This article was originally written in January 2019 and was updated in February 2025 to showcase the new release dates for the upcoming 12 months.
This article covers some FAQs on how SAP addresses vulnerabilities in their software and the best practices for customers to ensure their systems are secure in 2025 and beyond.
How does SAP Address Security Vulnerabilities?
SAP have adopted a monthly patch day to release a batch of SAP security notes that address urgent security vulnerabilities across all of their products. The patch day is on the second Tuesday of every month.
Customers – and their SAP support partners – should review the SAP Security Notes released each month relevant to specific systems, assess the specific risk for each note, and apply the fixes as required promptly after the patch day.
Security issues resolved by a support package are also released monthly as SAP Notes. Still, the fixes are applied in the next support package application and not immediately on the release of the note itself.
Very urgent – so-called ‘zero-day vulnerabilities’ – are occasionally released outside of the regular patch day or support packages for immediate consideration and implementation. These are issued as Hot News by SAP, where a found vulnerability could be – or has been – exploited in the wild with significant impact and should be fixed immediately.
Security Patch Dates for 2025 and Beyond
What are CVE Numbers?
Most security vulnerabilities fixed by SAP in a patch day note are issued with a Common Vulnerabilities and Exposures (CVE) number. These refer to a publicly known vulnerability and take the format of CVE-Year–Number. For example, CVE-2014-0160 refers to the famous heartbleed vulnerability.
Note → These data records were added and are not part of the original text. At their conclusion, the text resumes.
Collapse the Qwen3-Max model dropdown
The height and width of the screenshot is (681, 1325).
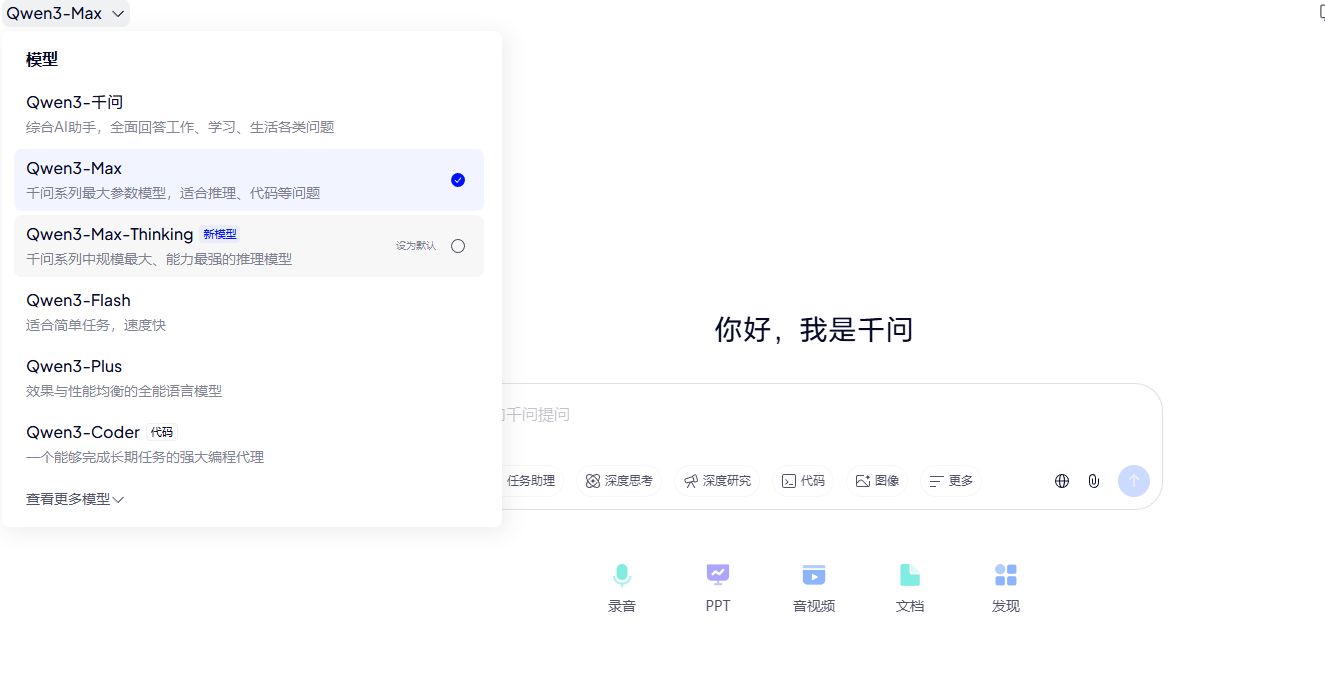click(x=66, y=13)
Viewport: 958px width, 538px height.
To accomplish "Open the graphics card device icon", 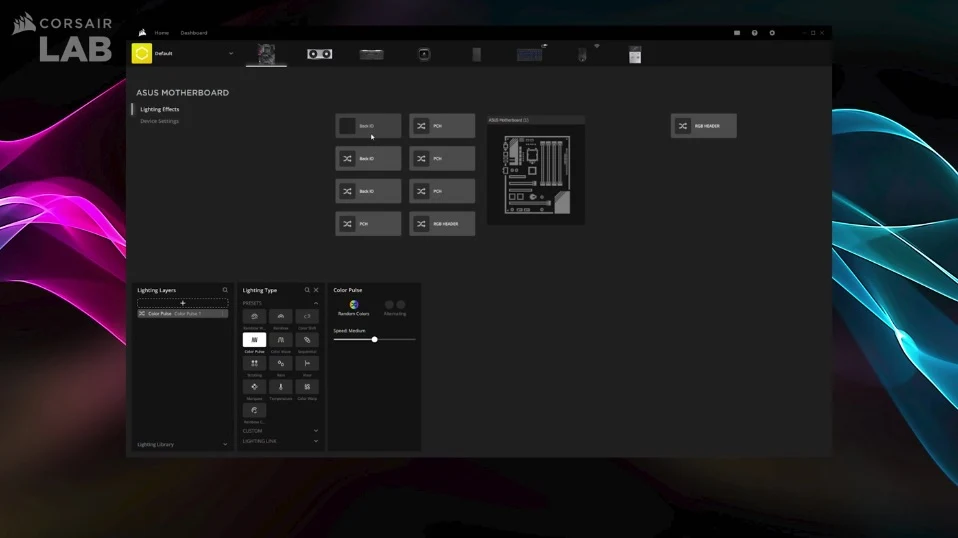I will (320, 54).
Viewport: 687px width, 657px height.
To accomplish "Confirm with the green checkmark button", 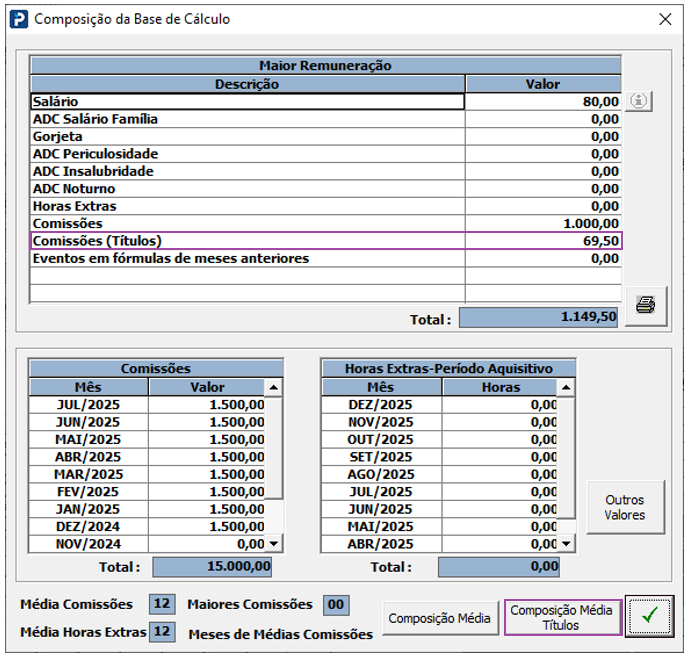I will tap(649, 615).
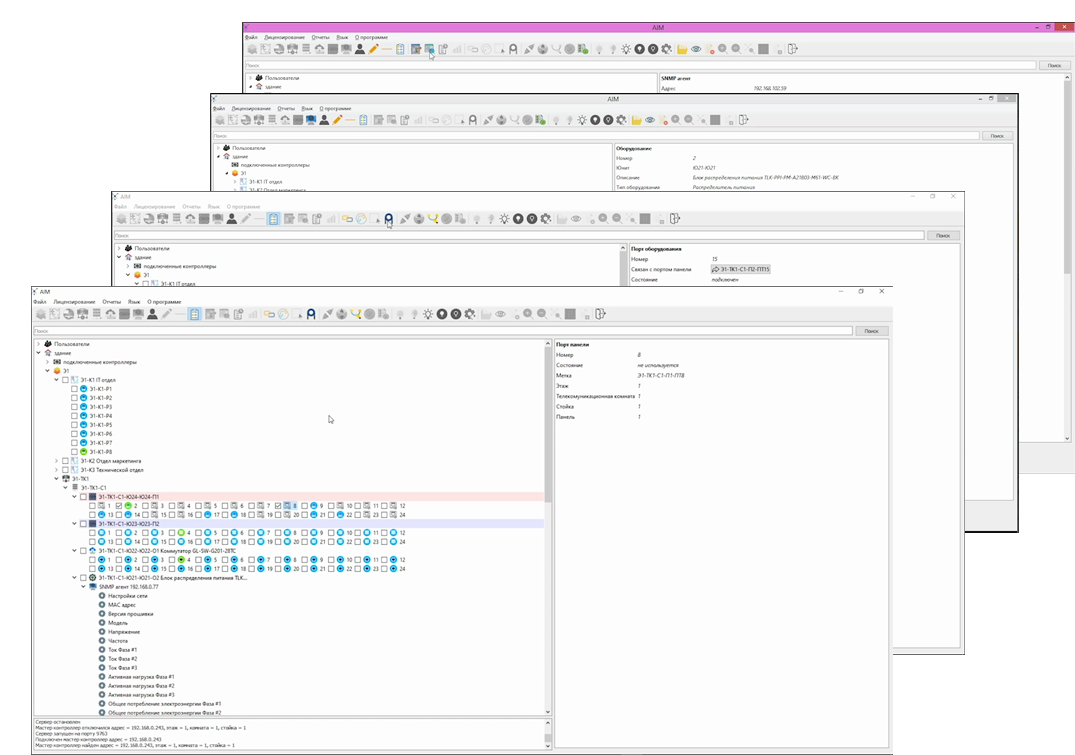Image resolution: width=1075 pixels, height=755 pixels.
Task: Click the gear icon in the frontmost window toolbar
Action: point(469,314)
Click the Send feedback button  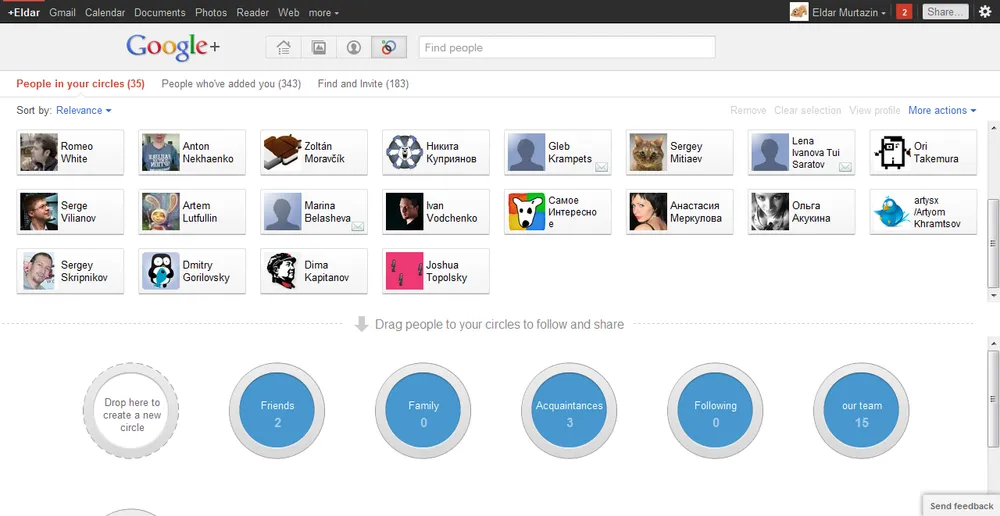point(961,506)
MITRE administers the CVE programme, but they have designated SAP as a CVE Number Authority (CNA), meaning SAP issues CVE numbers for reported vulnerabilities.
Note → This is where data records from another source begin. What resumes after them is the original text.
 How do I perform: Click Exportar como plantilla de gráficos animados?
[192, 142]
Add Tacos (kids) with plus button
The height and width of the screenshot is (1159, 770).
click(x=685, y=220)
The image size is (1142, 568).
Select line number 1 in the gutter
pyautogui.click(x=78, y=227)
What do the CVSS v3 Ratings Mean?
The Common Vulnerability Scoring System (CVSS) is an open and cross-vendor framework for describing the characteristics and severity of a software vulnerability.
The CVSS v3 base score between 0 and 10 provides an indication of the severity of the vulnerability.
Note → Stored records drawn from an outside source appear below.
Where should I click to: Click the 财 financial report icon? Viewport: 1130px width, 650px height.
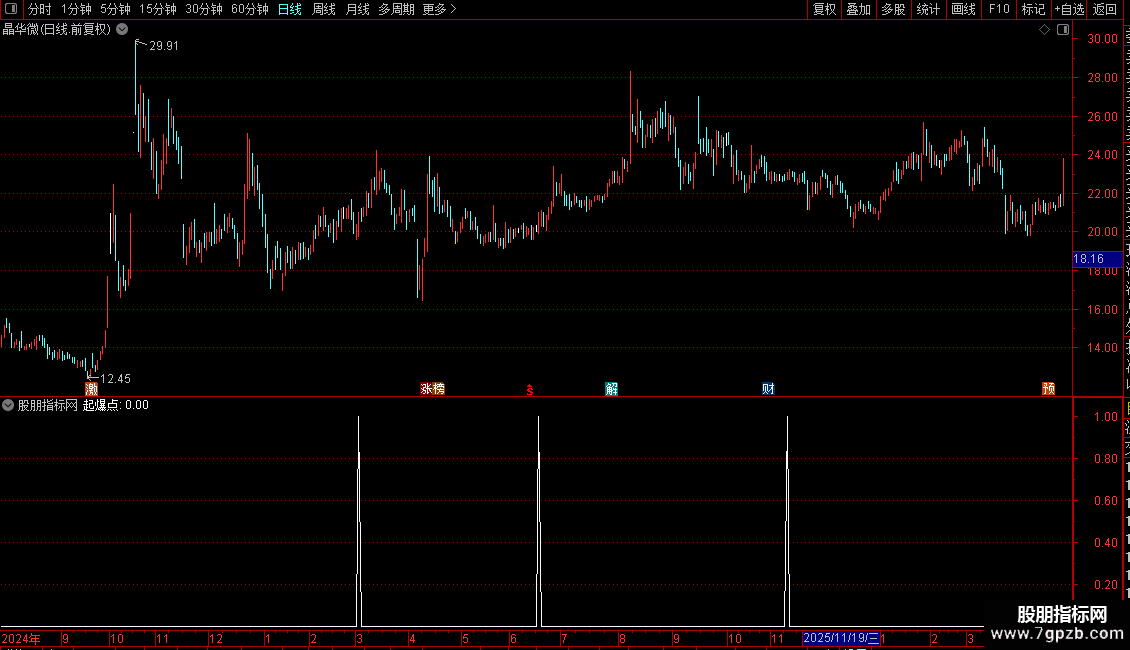(768, 389)
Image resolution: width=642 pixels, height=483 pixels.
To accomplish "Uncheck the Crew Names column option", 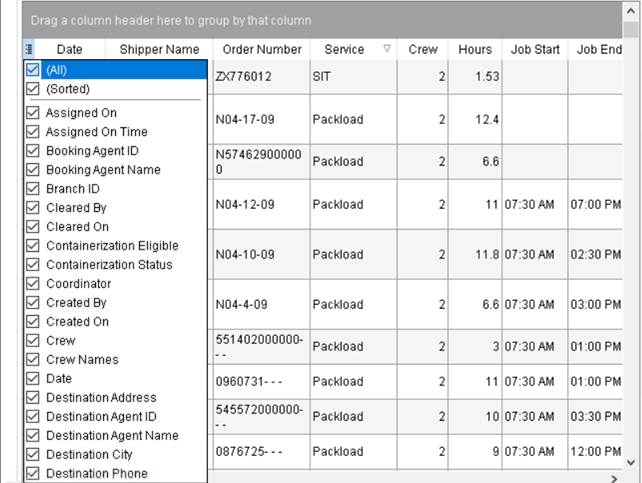I will pyautogui.click(x=33, y=360).
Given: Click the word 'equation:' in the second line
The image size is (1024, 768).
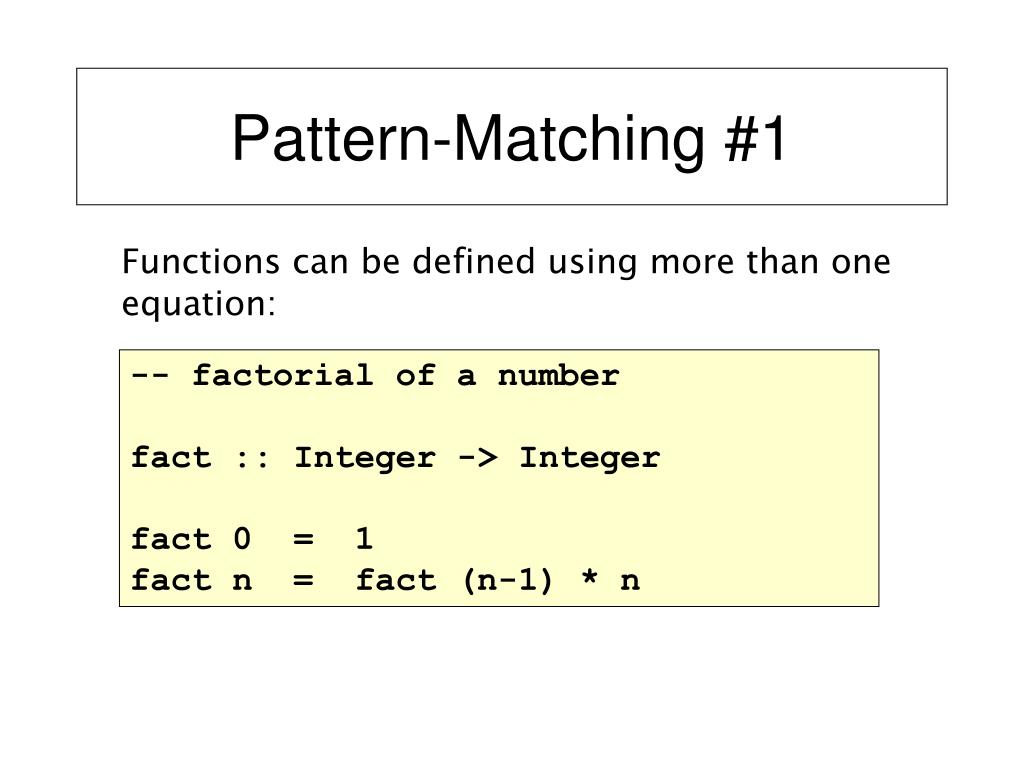Looking at the screenshot, I should pyautogui.click(x=199, y=304).
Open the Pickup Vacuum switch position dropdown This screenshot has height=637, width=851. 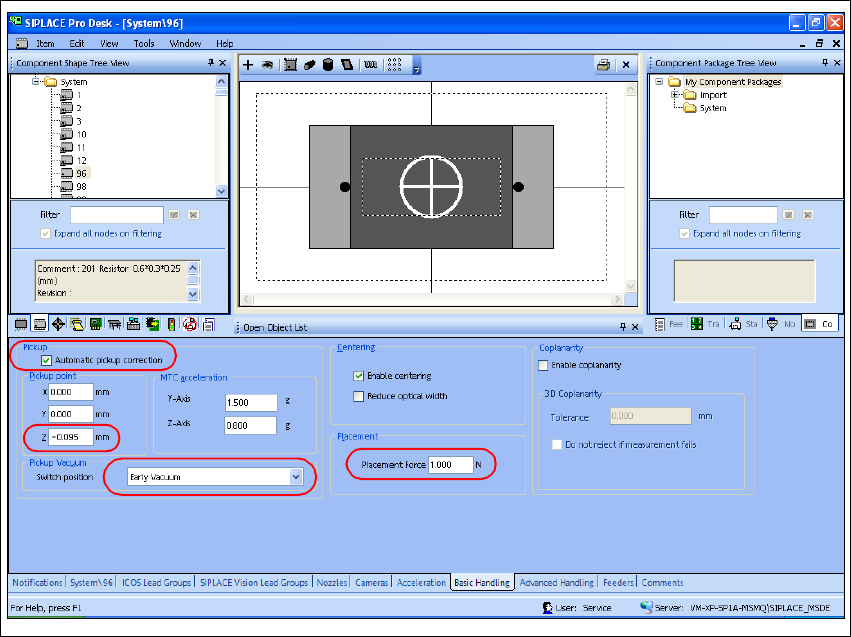tap(294, 477)
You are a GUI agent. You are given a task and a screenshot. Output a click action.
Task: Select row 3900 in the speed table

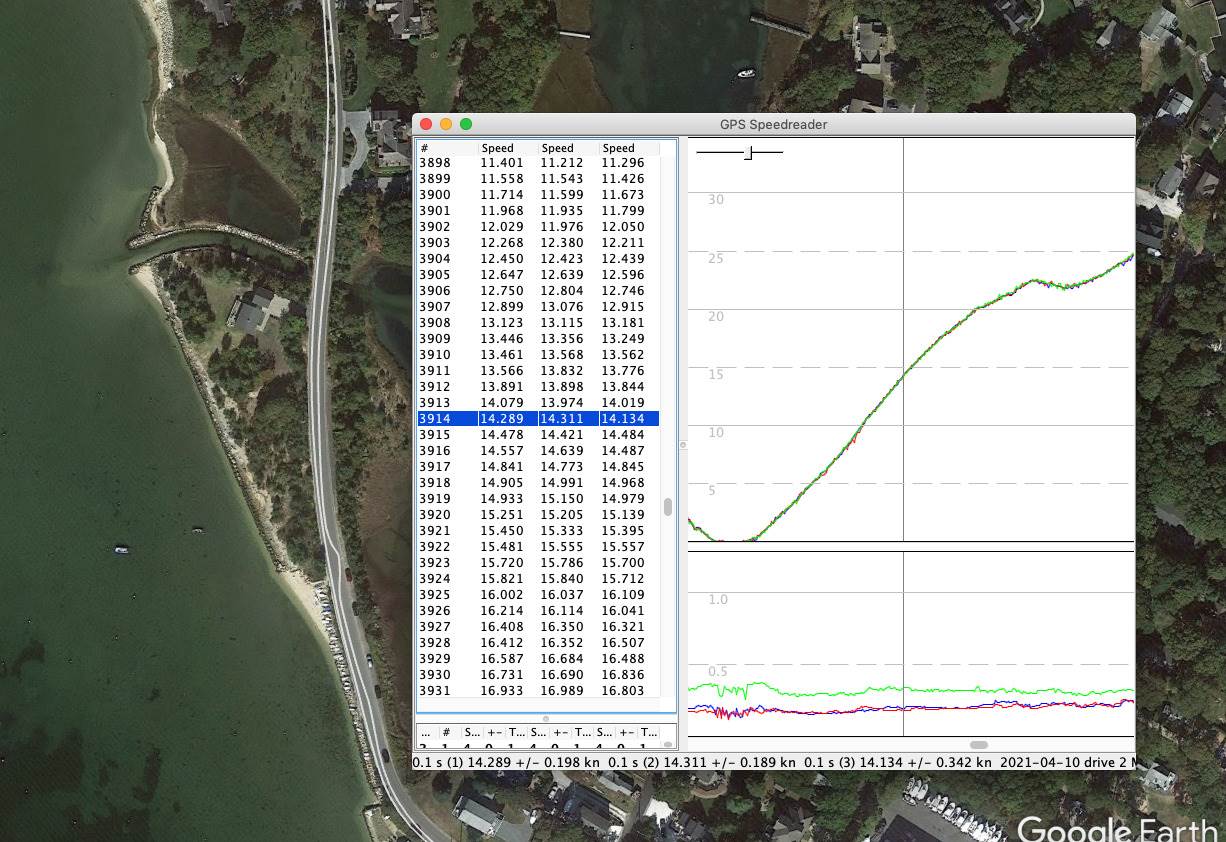[538, 195]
The CVSS v3 base vector gives a more detailed breakdown of the characteristics of the vulnerability, including how it can be exploited and its impact. The scope tracks whether the vulnerability can affect resources beyond the authorisation authority (changed scope, such as escaping a virtual machine) or only within one authority (unchanged scope).
SAP provides the CVSS rating of both the base score and base metric for all vulnerabilities fixed by patch day notes that customers can use to prioritise and understand a particular vulnerability.
How Can I Report a Vulnerability to SAP?
If you find a security vulnerability as an SAP customer, your first port of call should be to log an incident with SAP to report it. If you are an Absoft VAR customer, you should log an incident with Absoft.
SAP ask third parties and security researchers to contact secure@sap.com, with PGP email encryption. You should take care to follow SAP’s current disclosure guidelines and check for the latest information to report a vulnerability.
How Does Absoft Handle Security Vulnerabilities?
Absoft reviews security notes monthly for our managed service customers, with bespoke recommendations provided where an issue is relevant to a specific SAP landscape.
We also publish a monthly digest with a summary of SAP security vulnerabilities that were addressed by SAP that month.
Note that we will never share any details on any vulnerabilities reported in security notes to the general public to comply with disclosure guidelines and to ensure that we do not provide information to attackers before customers have had a chance to patch.